50 years since Haldane’s death

December 03, 2014 11:27 pm | Updated April 07, 2016 02:40 am IST

Professor J.B.S. Haldane, eminent scientist, leaving the Law Courts after giving his evidence in "Thetis" submarine disaster inquiry.

Professor J.B.S. Haldane, eminent scientist, leaving the Law Courts after giving his evidence in "Thetis" submarine disaster inquiry.

Unfortunately not many people remember J.B.S. Haldane, who was among the greatest scientists of the 20 century. His many accomplishments were crowned by the contributions that he made to our understanding of how evolution takes place. When he died 50 years ago on December 1, 1964, he was an Indian citizen. A gifted mathematician, biologist, socialist, atheist, materialist and superb populariser of science, Haldane enjoyed his eccentricities and was acclaimed as a genius. His personality continues to stimulate and interest scholars. In 1957, at the age of 65, he and his wife, Helen Spurway (an accomplished geneticist herself) decided to leave Britain and immigrate to India.

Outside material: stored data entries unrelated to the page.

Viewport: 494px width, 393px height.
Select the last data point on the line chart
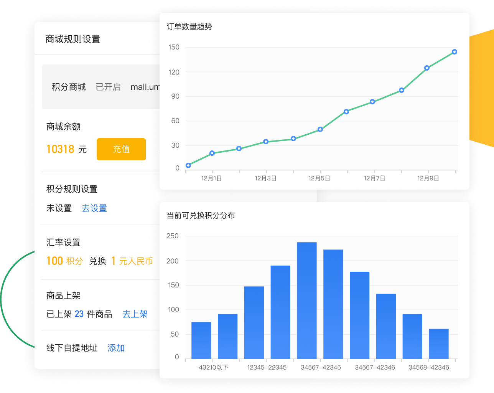coord(454,52)
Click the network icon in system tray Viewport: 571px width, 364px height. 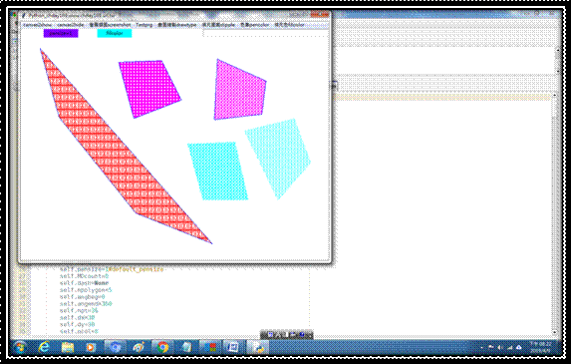tap(510, 348)
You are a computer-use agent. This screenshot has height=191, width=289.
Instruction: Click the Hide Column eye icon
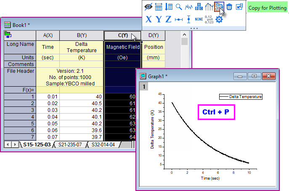pos(148,6)
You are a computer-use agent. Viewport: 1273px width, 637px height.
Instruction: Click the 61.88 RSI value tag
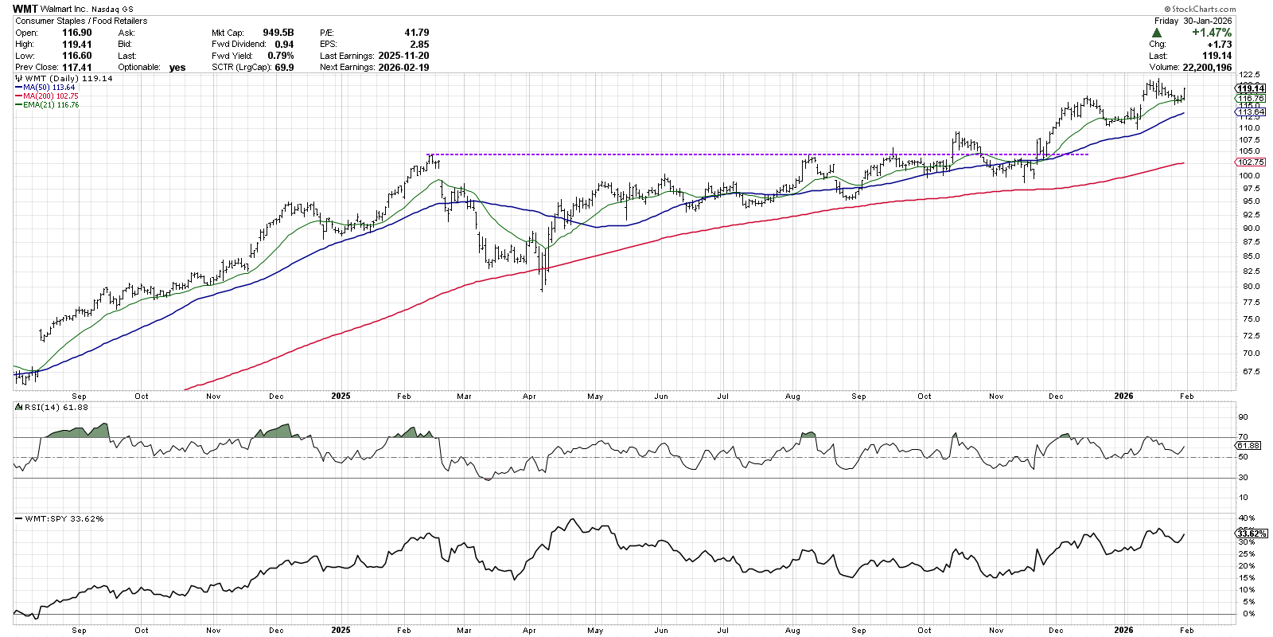(x=1249, y=446)
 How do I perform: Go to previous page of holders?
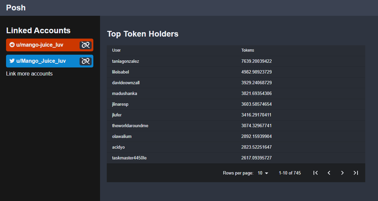tap(329, 173)
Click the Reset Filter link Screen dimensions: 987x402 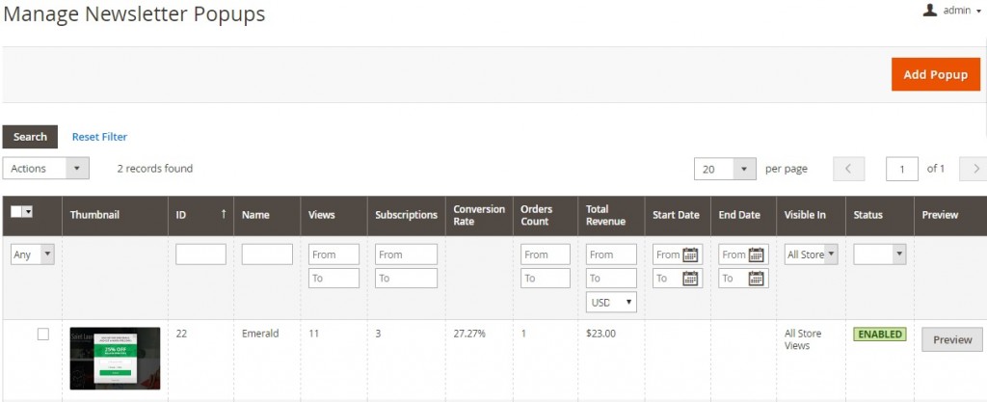[x=99, y=137]
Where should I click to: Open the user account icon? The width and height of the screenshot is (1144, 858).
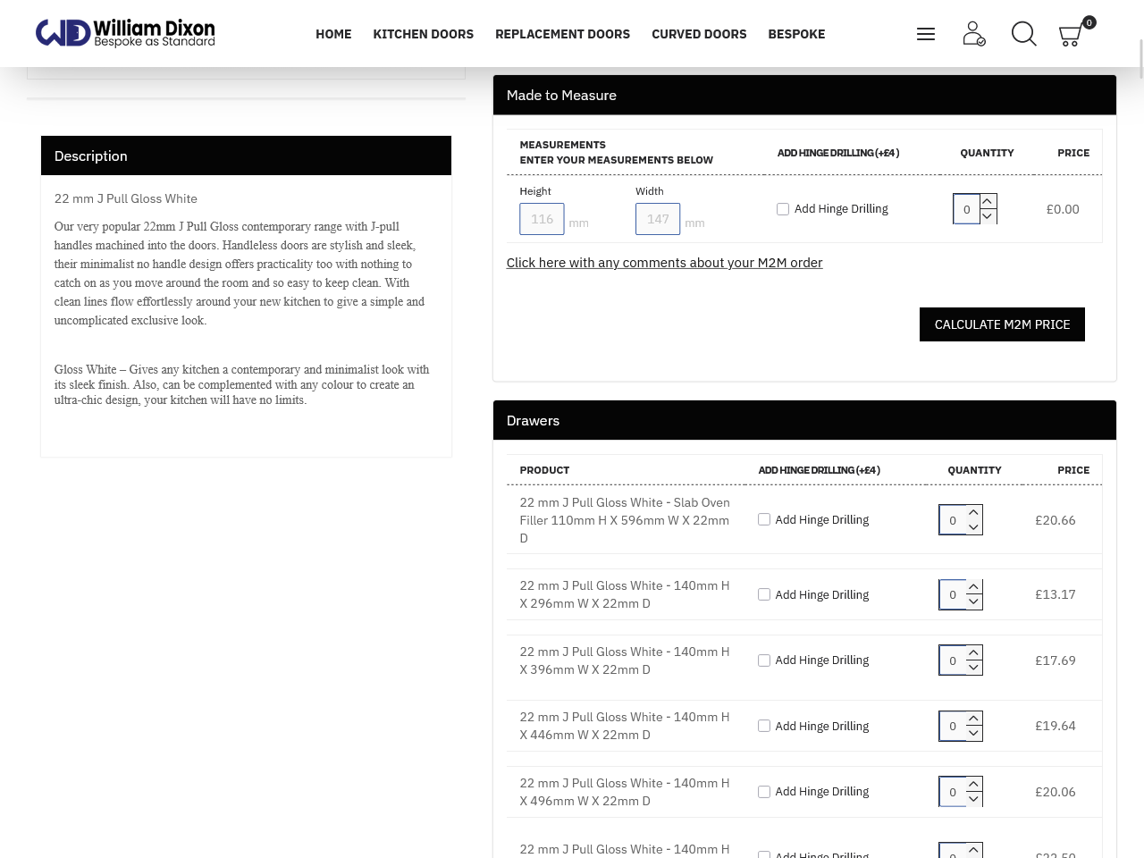tap(973, 34)
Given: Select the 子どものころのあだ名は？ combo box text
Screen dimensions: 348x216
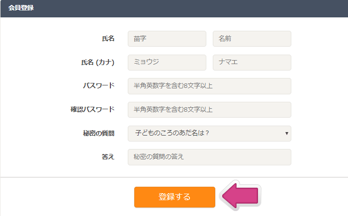Looking at the screenshot, I should 172,133.
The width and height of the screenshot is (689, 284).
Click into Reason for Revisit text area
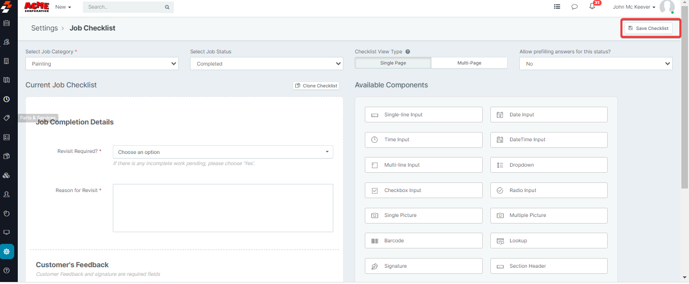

Haldane’s “Indian Period” was unique. Never before in modern times had a Western scientist of Haldane’s calibre chosen to move to India – not to speak of becoming a citizen. He was critical of Indian science and scientists but saw hopes in young people. During his stay here he did much for research in animal and human genetics and in support of science education. He moved from Calcutta to Bhubaneswar at the invitation of another extraordinary person, Biju Patnaik, but died soon after from cancer of the colon.

Haldane had grand plans for pursuing a host of original projects with his students. He tried to inculcate a western attitude to doing scientific research in them - but with local material and minimal apparatus. He was convinced that India offered ideal conditions for investigating the genetic basis for malarial resistance. Taking advantage of the unusual marriage customs in South India, he initiated a study of genetic impact of marriages between relatives. At international science conferences, dressed in kurta and pyjamas, he projected India as his country and invited scientists to collaborate on projects in human genetics.

He tried to impart science in simple language to the common man “who must know what goes on inside the research laboratories, for some of which he pays”. Towards this end he wrote articles and scientific essays in a wide array of journals and newspapers, gave radio talks, published books and gave many lectures. In India his articles in The Hindu evoked a great response from the public, who flooded him with queries. He wrote his own epitaph in these words: “I am a part of nature and like other natural objects, from a lightening flash to a mountain range; I shall last out my time and then finish. This prospect does not worry me because some of my work will not die when I do so.”